-------- DATASET ROWS
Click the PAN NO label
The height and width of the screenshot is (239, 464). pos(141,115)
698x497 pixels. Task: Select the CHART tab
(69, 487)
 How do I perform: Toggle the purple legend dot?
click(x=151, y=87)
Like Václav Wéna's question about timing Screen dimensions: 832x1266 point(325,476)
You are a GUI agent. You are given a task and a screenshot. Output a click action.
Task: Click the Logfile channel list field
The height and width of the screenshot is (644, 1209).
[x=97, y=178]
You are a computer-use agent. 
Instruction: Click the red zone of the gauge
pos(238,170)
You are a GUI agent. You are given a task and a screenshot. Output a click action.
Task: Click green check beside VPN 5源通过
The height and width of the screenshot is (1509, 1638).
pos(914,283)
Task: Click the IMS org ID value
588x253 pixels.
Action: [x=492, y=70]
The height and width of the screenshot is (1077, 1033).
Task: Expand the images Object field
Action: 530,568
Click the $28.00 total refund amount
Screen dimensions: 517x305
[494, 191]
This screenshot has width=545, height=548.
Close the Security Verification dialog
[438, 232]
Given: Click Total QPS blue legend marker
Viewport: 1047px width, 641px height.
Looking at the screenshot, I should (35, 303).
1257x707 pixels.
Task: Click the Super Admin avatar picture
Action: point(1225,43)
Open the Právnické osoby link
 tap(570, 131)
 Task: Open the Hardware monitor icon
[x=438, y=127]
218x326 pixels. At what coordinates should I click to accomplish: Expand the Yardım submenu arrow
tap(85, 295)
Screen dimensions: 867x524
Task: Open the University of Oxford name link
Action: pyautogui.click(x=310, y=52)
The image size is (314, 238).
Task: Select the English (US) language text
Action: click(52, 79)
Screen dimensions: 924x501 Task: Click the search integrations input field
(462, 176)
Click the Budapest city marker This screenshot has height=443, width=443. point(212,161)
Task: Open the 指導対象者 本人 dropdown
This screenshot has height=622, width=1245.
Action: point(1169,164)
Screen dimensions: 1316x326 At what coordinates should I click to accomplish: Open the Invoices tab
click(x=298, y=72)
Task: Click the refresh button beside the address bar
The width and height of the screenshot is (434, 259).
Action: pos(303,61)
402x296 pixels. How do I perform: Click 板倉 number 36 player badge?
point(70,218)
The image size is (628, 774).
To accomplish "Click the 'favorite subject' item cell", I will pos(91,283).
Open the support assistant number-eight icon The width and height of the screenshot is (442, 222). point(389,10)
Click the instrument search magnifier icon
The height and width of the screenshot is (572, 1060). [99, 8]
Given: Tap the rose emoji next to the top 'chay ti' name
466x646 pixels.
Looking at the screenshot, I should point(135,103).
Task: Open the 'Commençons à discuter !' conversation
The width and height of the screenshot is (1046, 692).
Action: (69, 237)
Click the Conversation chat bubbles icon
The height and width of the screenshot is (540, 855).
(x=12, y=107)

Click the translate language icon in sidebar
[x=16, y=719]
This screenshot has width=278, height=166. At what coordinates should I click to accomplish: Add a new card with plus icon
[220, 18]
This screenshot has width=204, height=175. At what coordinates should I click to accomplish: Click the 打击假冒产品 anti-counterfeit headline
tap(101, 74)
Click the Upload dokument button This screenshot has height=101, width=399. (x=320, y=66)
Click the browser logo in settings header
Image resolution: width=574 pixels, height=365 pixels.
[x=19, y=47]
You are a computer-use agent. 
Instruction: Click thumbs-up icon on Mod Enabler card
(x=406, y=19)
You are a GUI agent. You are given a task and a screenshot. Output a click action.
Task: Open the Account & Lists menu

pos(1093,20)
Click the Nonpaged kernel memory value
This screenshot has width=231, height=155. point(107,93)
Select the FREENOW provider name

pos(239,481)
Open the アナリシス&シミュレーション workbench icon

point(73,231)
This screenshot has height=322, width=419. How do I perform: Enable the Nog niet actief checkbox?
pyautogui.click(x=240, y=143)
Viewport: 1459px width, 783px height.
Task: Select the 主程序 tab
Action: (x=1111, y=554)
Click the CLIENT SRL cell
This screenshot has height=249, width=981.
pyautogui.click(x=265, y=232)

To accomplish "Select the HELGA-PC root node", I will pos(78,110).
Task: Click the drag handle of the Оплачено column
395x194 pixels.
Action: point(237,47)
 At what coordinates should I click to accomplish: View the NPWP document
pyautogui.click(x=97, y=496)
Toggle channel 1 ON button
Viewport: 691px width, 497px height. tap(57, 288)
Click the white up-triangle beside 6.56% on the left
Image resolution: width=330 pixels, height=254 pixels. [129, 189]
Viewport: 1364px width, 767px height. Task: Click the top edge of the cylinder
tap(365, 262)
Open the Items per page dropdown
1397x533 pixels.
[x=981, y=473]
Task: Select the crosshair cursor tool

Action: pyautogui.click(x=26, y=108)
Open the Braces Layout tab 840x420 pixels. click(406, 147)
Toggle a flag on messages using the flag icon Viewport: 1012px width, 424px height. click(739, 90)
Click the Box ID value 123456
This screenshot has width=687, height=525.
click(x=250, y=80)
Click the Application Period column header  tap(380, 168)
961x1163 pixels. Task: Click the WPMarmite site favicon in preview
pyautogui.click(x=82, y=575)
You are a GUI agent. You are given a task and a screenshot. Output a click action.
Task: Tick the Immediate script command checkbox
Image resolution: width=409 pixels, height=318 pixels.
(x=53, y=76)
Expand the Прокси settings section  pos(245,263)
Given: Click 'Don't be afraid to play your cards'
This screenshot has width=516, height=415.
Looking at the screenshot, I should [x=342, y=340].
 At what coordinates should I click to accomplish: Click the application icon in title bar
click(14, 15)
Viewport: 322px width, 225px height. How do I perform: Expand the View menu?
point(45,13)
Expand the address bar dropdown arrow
----------------
Could you copy out every one of the items above word for word?

* [SOLUTION TO THIS TASK]
Click the PAN NO label
The height and width of the screenshot is (239, 464). pos(141,115)
698x497 pixels. Task: Select the CHART tab
(69, 487)
 How do I perform: Toggle the purple legend dot?
click(x=151, y=87)
Like Václav Wéna's question about timing Screen dimensions: 832x1266 point(325,476)
You are a GUI agent. You are given a task and a screenshot. Output a click action.
Task: Click the Logfile channel list field
The height and width of the screenshot is (644, 1209).
[x=97, y=178]
You are a computer-use agent. 
Instruction: Click the red zone of the gauge
pos(238,170)
You are a GUI agent. You are given a task and a screenshot. Output a click action.
Task: Click green check beside VPN 5源通过
The height and width of the screenshot is (1509, 1638).
pos(914,283)
Task: Click the IMS org ID value
588x253 pixels.
Action: [x=492, y=70]
The height and width of the screenshot is (1077, 1033).
Task: Expand the images Object field
Action: 530,568
Click the $28.00 total refund amount
Screen dimensions: 517x305
[494, 191]
This screenshot has width=545, height=548.
Close the Security Verification dialog
[438, 232]
Given: Click Total QPS blue legend marker
Viewport: 1047px width, 641px height.
Looking at the screenshot, I should (35, 303).
1257x707 pixels.
Task: Click the Super Admin avatar picture
Action: point(1225,43)
Open the Právnické osoby link
 tap(570, 131)
 Task: Open the Hardware monitor icon
[x=438, y=127]
218x326 pixels. At what coordinates should I click to accomplish: Expand the Yardım submenu arrow
tap(85, 295)
Screen dimensions: 867x524
Task: Open the University of Oxford name link
Action: pyautogui.click(x=310, y=52)
The image size is (314, 238).
Task: Select the English (US) language text
Action: click(52, 79)
Screen dimensions: 924x501 Task: Click the search integrations input field
(462, 176)
Click the Budapest city marker This screenshot has height=443, width=443. point(212,161)
Task: Open the 指導対象者 本人 dropdown
This screenshot has height=622, width=1245.
Action: point(1169,164)
Screen dimensions: 1316x326 At what coordinates should I click to accomplish: Open the Invoices tab
click(x=298, y=72)
Task: Click the refresh button beside the address bar
The width and height of the screenshot is (434, 259).
Action: pos(303,61)
402x296 pixels. How do I perform: Click 板倉 number 36 player badge?
point(70,218)
The image size is (628, 774).
To accomplish "Click the 'favorite subject' item cell", I will pos(91,283).
Open the support assistant number-eight icon The width and height of the screenshot is (442, 222). point(389,10)
Click the instrument search magnifier icon
The height and width of the screenshot is (572, 1060). [99, 8]
Given: Tap the rose emoji next to the top 'chay ti' name
466x646 pixels.
Looking at the screenshot, I should point(135,103).
Task: Open the 'Commençons à discuter !' conversation
The width and height of the screenshot is (1046, 692).
Action: (69, 237)
Click the Conversation chat bubbles icon
The height and width of the screenshot is (540, 855).
(x=12, y=107)

Click the translate language icon in sidebar
[x=16, y=719]
This screenshot has width=278, height=166. At what coordinates should I click to accomplish: Add a new card with plus icon
[220, 18]
This screenshot has width=204, height=175. At what coordinates should I click to accomplish: Click the 打击假冒产品 anti-counterfeit headline
tap(101, 74)
Click the Upload dokument button This screenshot has height=101, width=399. (x=320, y=66)
Click the browser logo in settings header
Image resolution: width=574 pixels, height=365 pixels.
[x=19, y=47]
You are a computer-use agent. 
Instruction: Click thumbs-up icon on Mod Enabler card
(x=406, y=19)
You are a GUI agent. You are given a task and a screenshot. Output a click action.
Task: Open the Account & Lists menu

pos(1093,20)
Click the Nonpaged kernel memory value
This screenshot has width=231, height=155. point(107,93)
Select the FREENOW provider name

pos(239,481)
Open the アナリシス&シミュレーション workbench icon

point(73,231)
This screenshot has height=322, width=419. How do I perform: Enable the Nog niet actief checkbox?
pyautogui.click(x=240, y=143)
Viewport: 1459px width, 783px height.
Task: Select the 主程序 tab
Action: (x=1111, y=554)
Click the CLIENT SRL cell
This screenshot has height=249, width=981.
pyautogui.click(x=265, y=232)

To accomplish "Select the HELGA-PC root node", I will pos(78,110).
Task: Click the drag handle of the Оплачено column
395x194 pixels.
Action: point(237,47)
 At what coordinates should I click to accomplish: View the NPWP document
pyautogui.click(x=97, y=496)
Toggle channel 1 ON button
Viewport: 691px width, 497px height. tap(57, 288)
Click the white up-triangle beside 6.56% on the left
Image resolution: width=330 pixels, height=254 pixels. [129, 189]
Viewport: 1364px width, 767px height. Task: Click the top edge of the cylinder
tap(365, 262)
Open the Items per page dropdown
1397x533 pixels.
[x=981, y=473]
Task: Select the crosshair cursor tool

Action: pyautogui.click(x=26, y=108)
Open the Braces Layout tab 840x420 pixels. click(406, 147)
Toggle a flag on messages using the flag icon Viewport: 1012px width, 424px height. click(739, 90)
Click the Box ID value 123456
This screenshot has width=687, height=525.
click(x=250, y=80)
Click the Application Period column header  tap(380, 168)
961x1163 pixels. Task: Click the WPMarmite site favicon in preview
pyautogui.click(x=82, y=575)
You are a GUI agent. You are given a task and a screenshot. Output a click action.
Task: Tick the Immediate script command checkbox
Image resolution: width=409 pixels, height=318 pixels.
(x=53, y=76)
Expand the Прокси settings section  pos(245,263)
Given: Click 'Don't be afraid to play your cards'
This screenshot has width=516, height=415.
Looking at the screenshot, I should [x=342, y=340].
 At what coordinates should I click to accomplish: Click the application icon in title bar
click(14, 15)
Viewport: 322px width, 225px height. How do I perform: Expand the View menu?
point(45,13)
Expand the address bar dropdown arrow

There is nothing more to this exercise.